A tanker carrying Russian oil travelled through the Turkish Straits with a questionable protection and indemnity certificate on board, a senior Turkish shipowner has revealed.

“Going through the Straits like that is a great crime,” Mehmet Gungen of Gungen Maritime & Trading said during a panel discussion at the Turkish Maritime Summit in Istanbul on 1 July.

Gungen was supposed to take delivery of the vessel’s cargo in a ship-to-ship transfer in the Mediterranean a few weeks ago.

But managers at Gungen started having doubts when they took a closer look at the ship’s online documentation.

“There was something odd about the P&I certificate,” one Gungen manager said. “It was from an organisation we had never heard of before.”

Subsequent checks led the owner to conclude that the document was fake.
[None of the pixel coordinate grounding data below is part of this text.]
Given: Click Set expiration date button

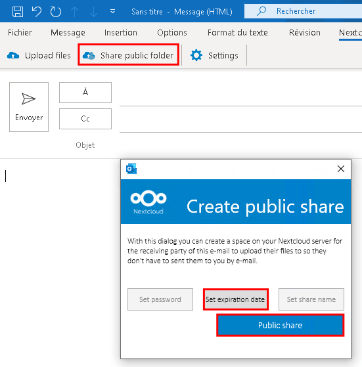Looking at the screenshot, I should [x=236, y=299].
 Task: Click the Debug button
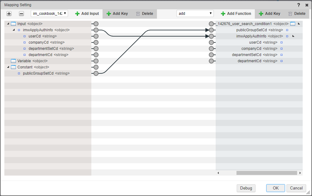[246, 188]
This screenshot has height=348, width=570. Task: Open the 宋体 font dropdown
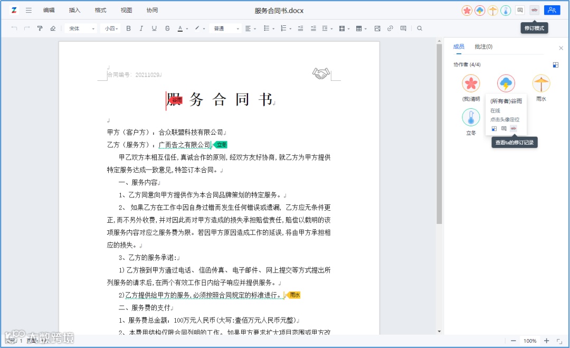click(x=82, y=29)
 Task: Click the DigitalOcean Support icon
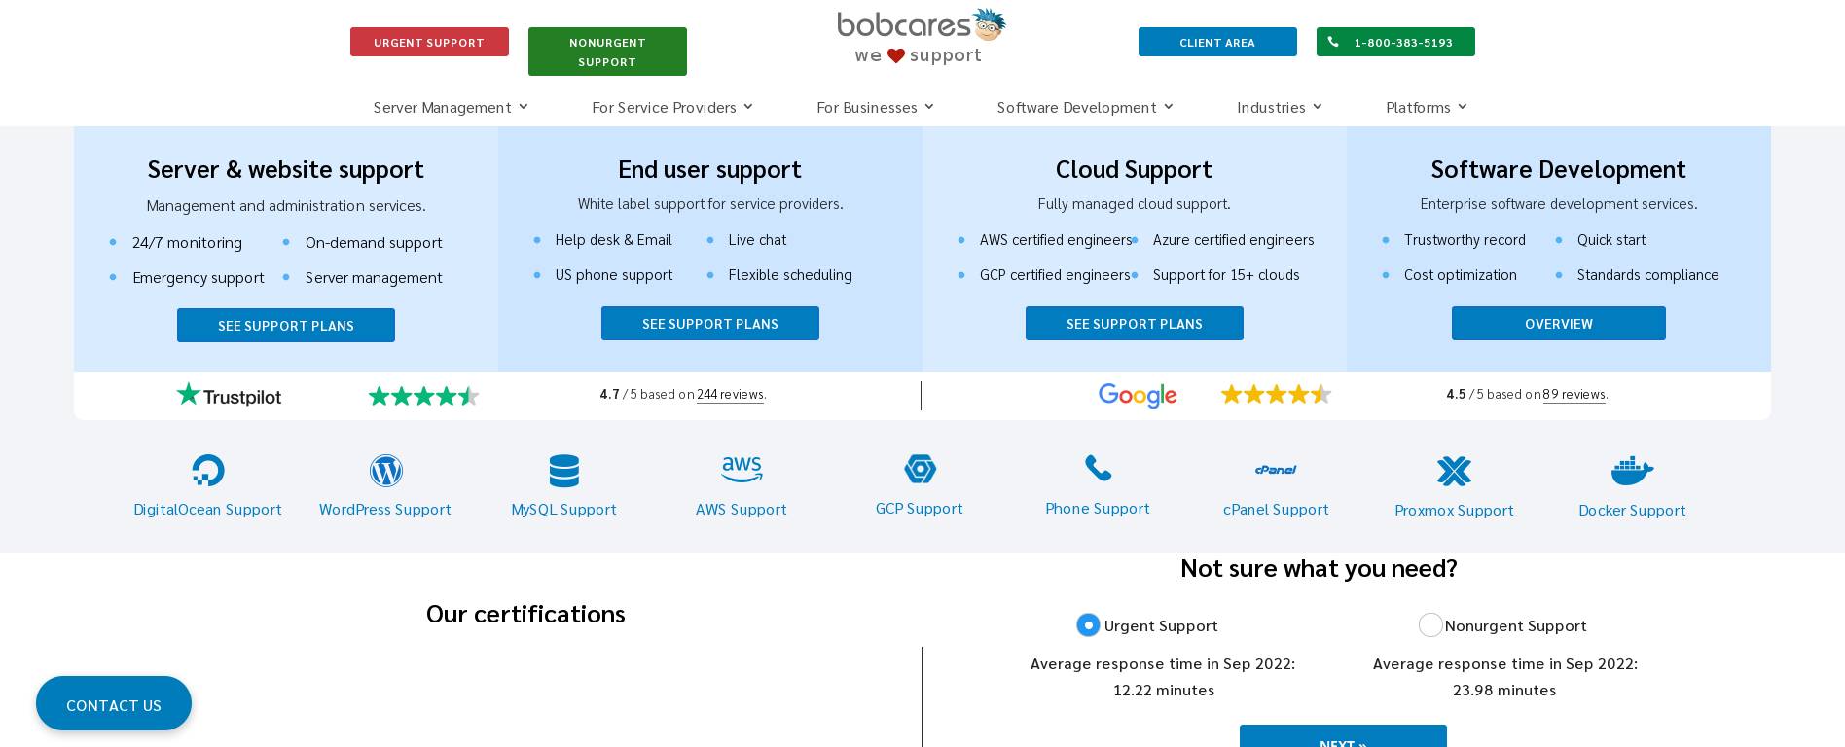207,471

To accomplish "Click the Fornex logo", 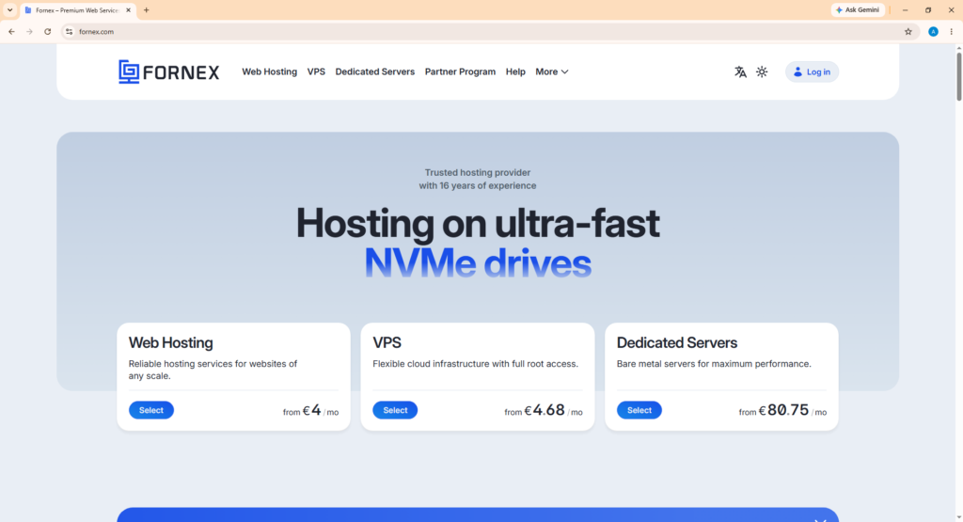I will click(169, 71).
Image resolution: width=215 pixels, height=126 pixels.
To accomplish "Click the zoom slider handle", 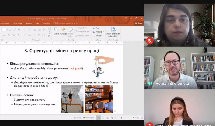I will (x=121, y=118).
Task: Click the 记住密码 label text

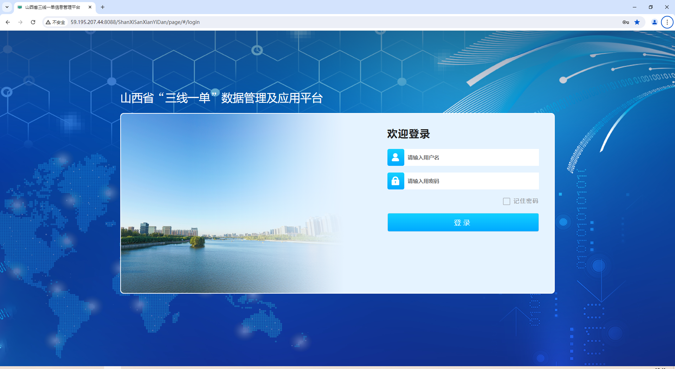Action: point(526,201)
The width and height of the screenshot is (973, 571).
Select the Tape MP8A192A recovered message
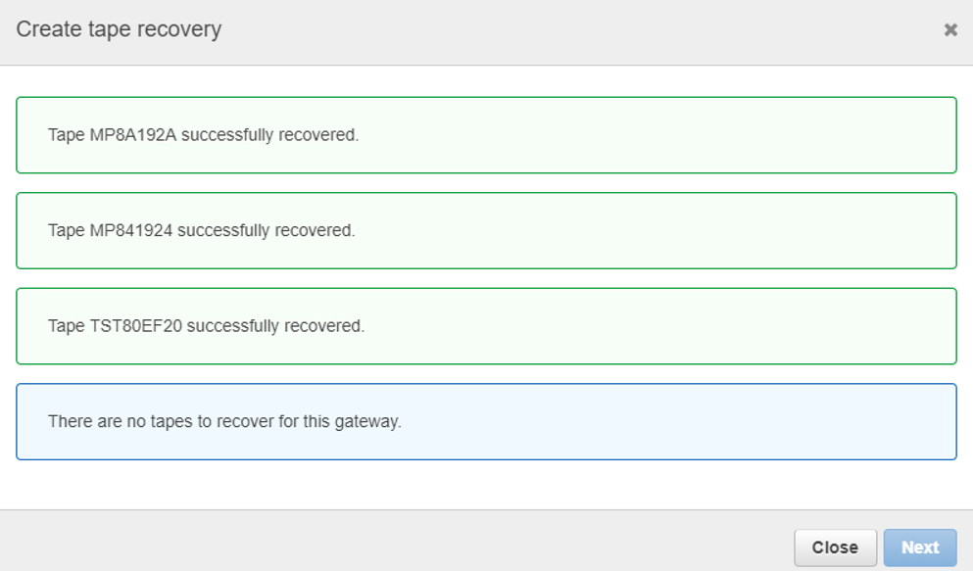coord(486,134)
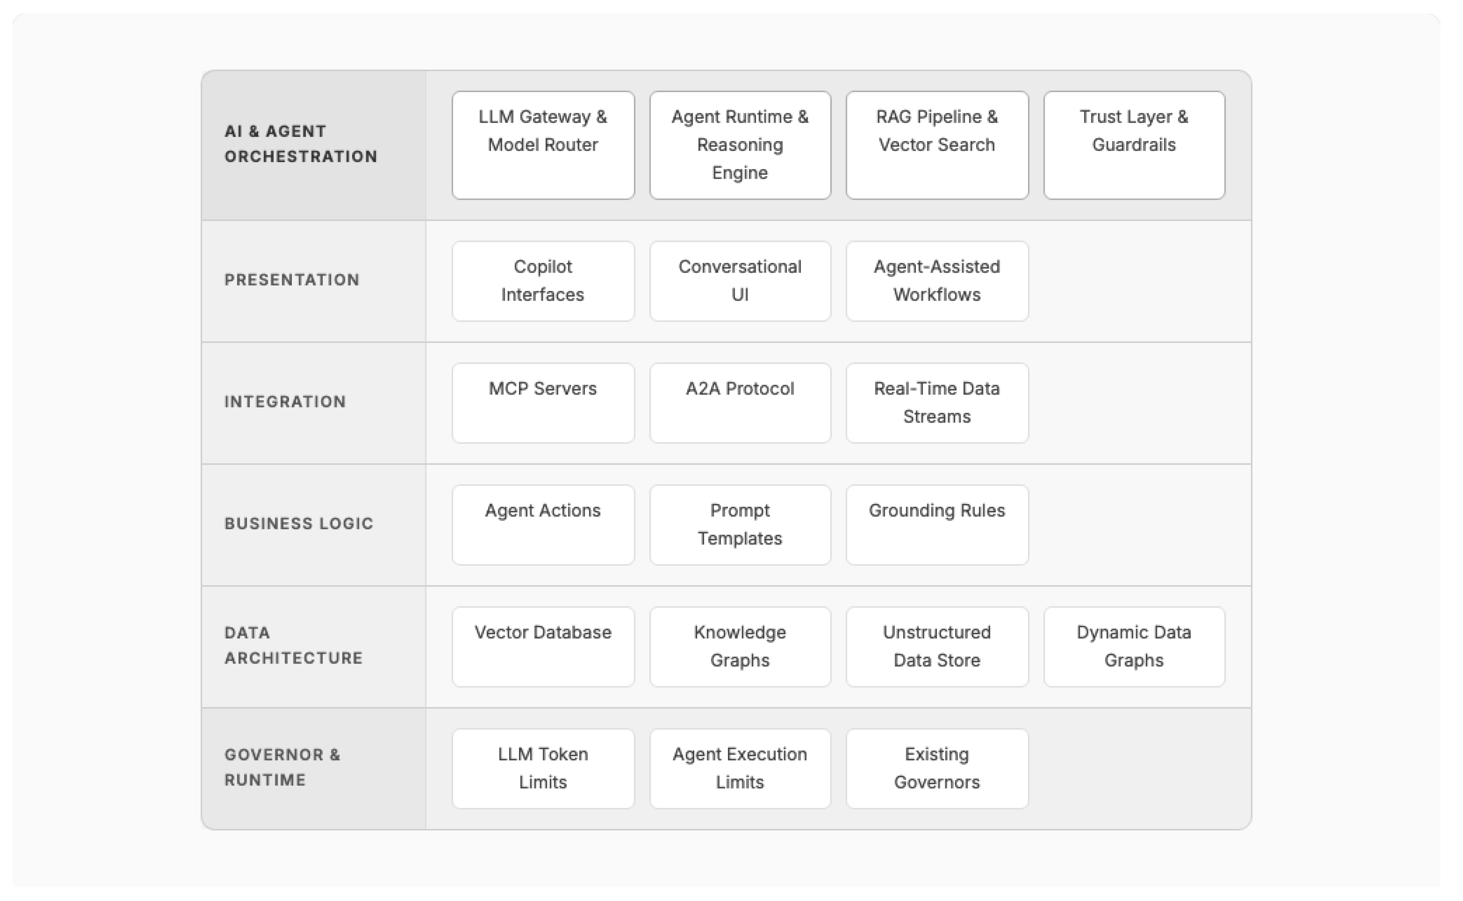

Gungen managers called off the ship-to-ship transfer and alerted authorities.

However, by that time, the vessel had already crossed the Bosphorus. If the P&I document was indeed a fake, any accident within the hard-to-navigate straits would have effectively been without cover.

Addressing a government member present at the panel, Gungen said: “You know very well that ships are passing through the Turkish Straits with fake documents. What kind of risk is that?”

The further whereabouts of the ship, which Gungen did not identify, remains unknown.

The incident highlights the risks inherent in the trade with Russian oil, as rising freight rates in the region in the wake of the war in Ukraine are attracting questionable players.

Market sources say tankers are currently so profitable in the region that it is worth buying a vessel for just a few, hastily arranged voyages. The Turkish Straits’ bottleneck offers an opportunity to potentially filter such questionable vessels out by probing their documentation.

Meanwhile, legitimate operators who can still perform the trade legally in high-quality ships often find it hard to make sense of vague and sometimes contradicting sanctions announced by various jurisdictions.